そのとき門はひらかれた 法然上人ものがたり…中川学絵
浄土宗西山禅林寺派が立教開宗850年の記念事業の一環として発刊した絵本で、宗祖法然上人が開顕した専修念仏の法門の要諦と上人の生涯を一般にも分かりやすく伝える。
作画は近年伝統仏教界でも人気が高まっているイラストレーターの中川学氏(京都市中京区・禅林寺派瑞泉寺住職)が担当。豊かな色彩や登場人物などの躍動感の緩急・動静の妙が抜群で、そこに通底する穏やかな画風が読者の心に安らぎをもたらす。従来の伝記・教化書籍にはないインパクト十分の仕上がりになっており、他宗派でも話題にする僧侶が見られる。
他方、法然上人の出家の因縁や上人が『観経疏』から見いだした「開宗の文」について、通説とは異なる説を採用している点にも画期がある。
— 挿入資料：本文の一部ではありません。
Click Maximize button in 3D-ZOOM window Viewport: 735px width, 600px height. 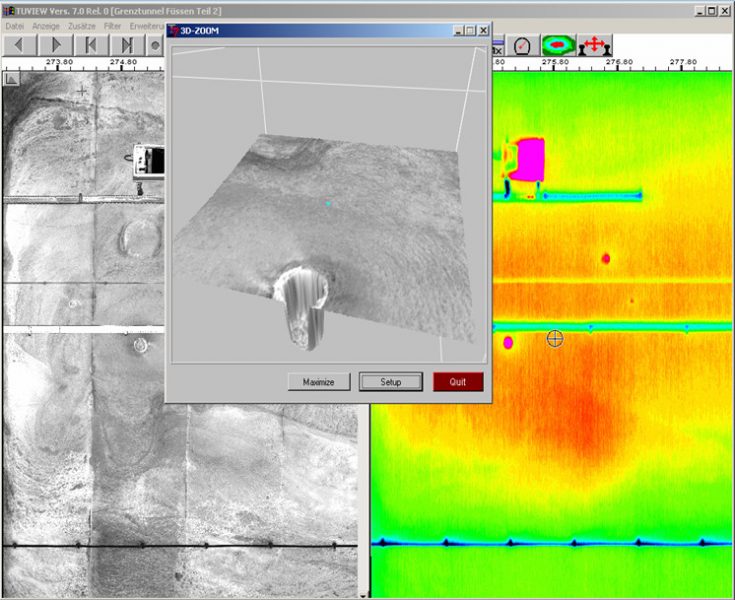coord(319,382)
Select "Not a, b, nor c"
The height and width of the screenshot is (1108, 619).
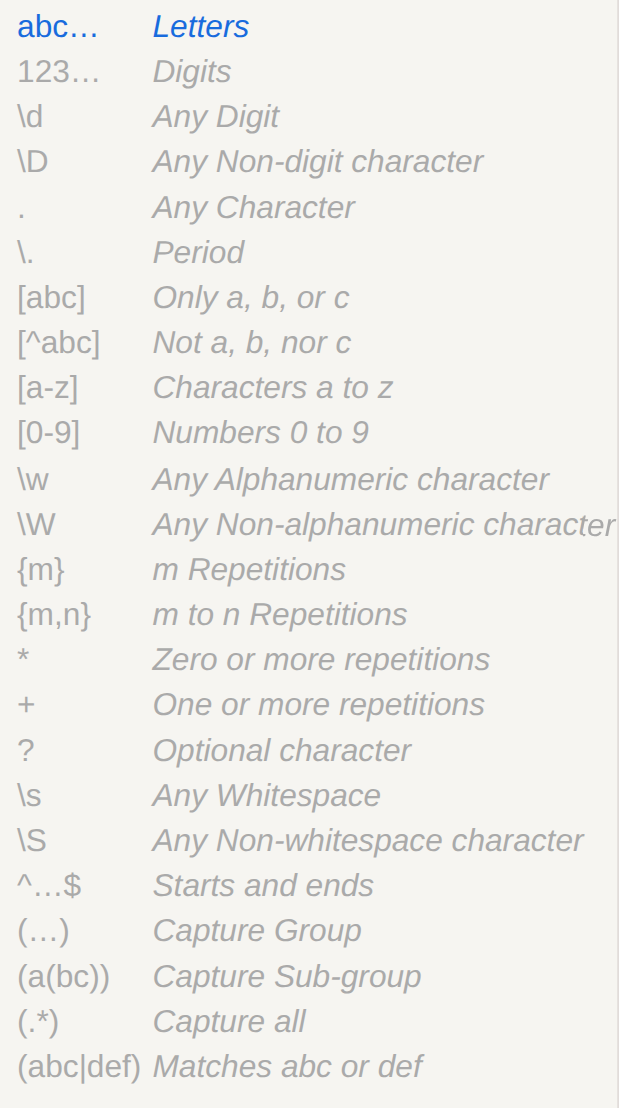251,343
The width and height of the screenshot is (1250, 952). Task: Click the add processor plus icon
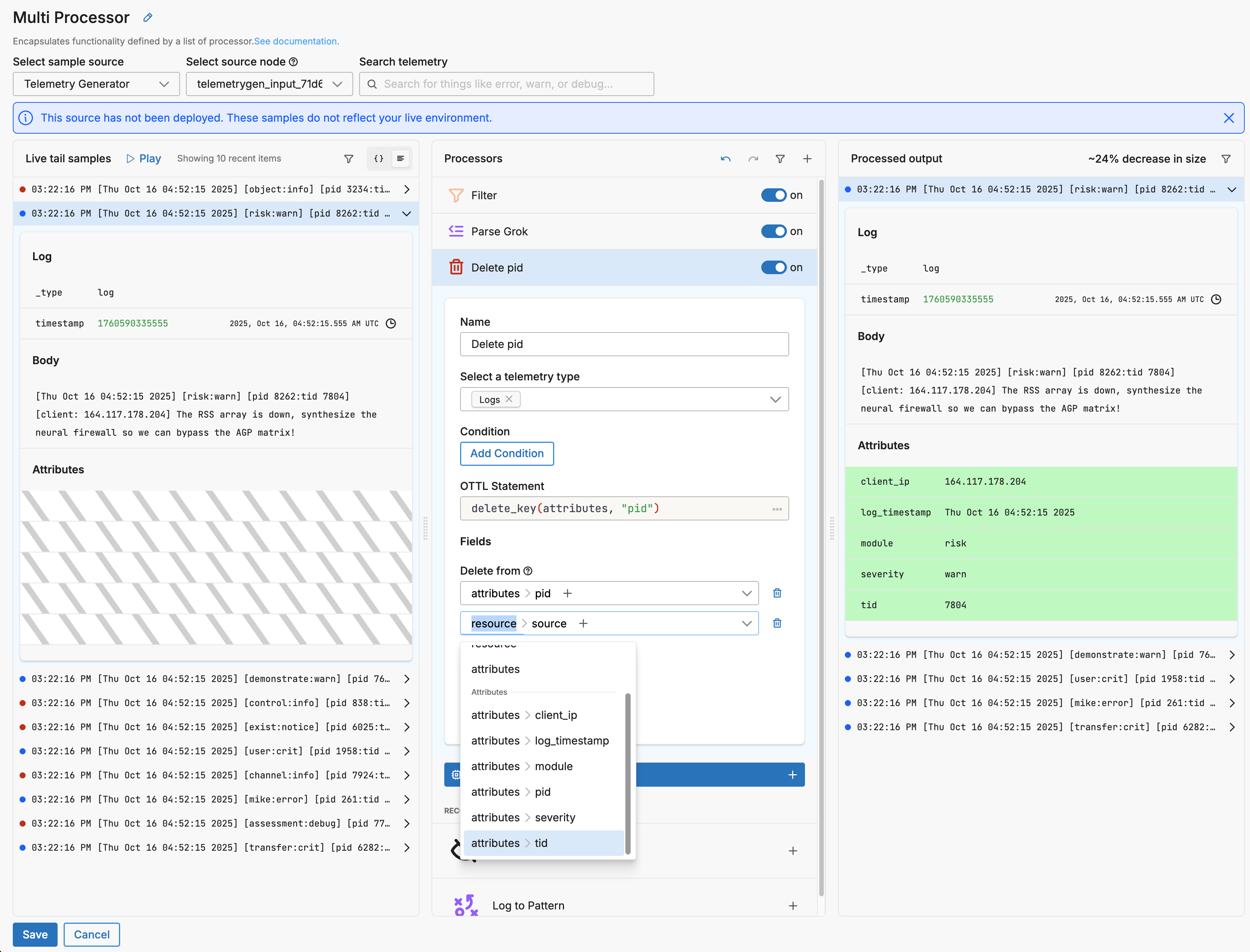pyautogui.click(x=807, y=159)
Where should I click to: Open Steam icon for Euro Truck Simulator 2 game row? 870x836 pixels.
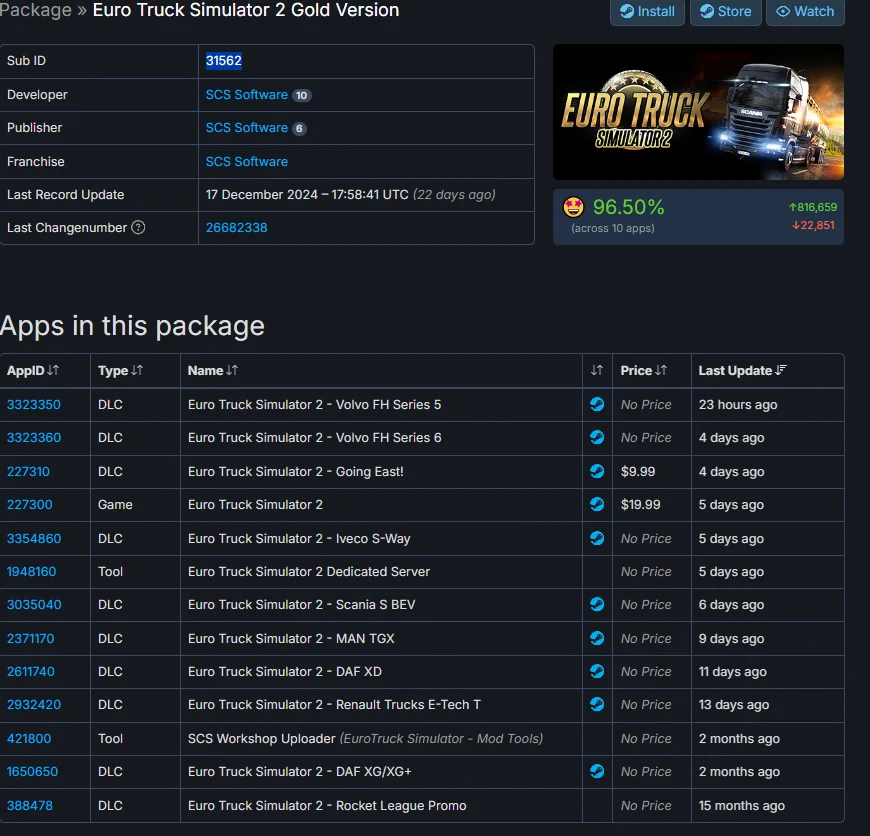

これは立教開宗850年を機とした禅林寺派内の研究に基づく知見で、最古期の法然伝である『法然上人伝記』(醍醐本)の説に基づく。
通説の「開宗の文」は「一心専念の文」だが、本書では「上来雖説定散両門之益望仏本願意在衆生一向専称弥陀仏名」の一文を取り上げている=写真。個性的な作画の妙に加えて、ある種の問題提起も含んだ一冊。浄土門各派に反響が広がりそうだ。
定価2200円、アリス館(電話03・5976・7011)刊。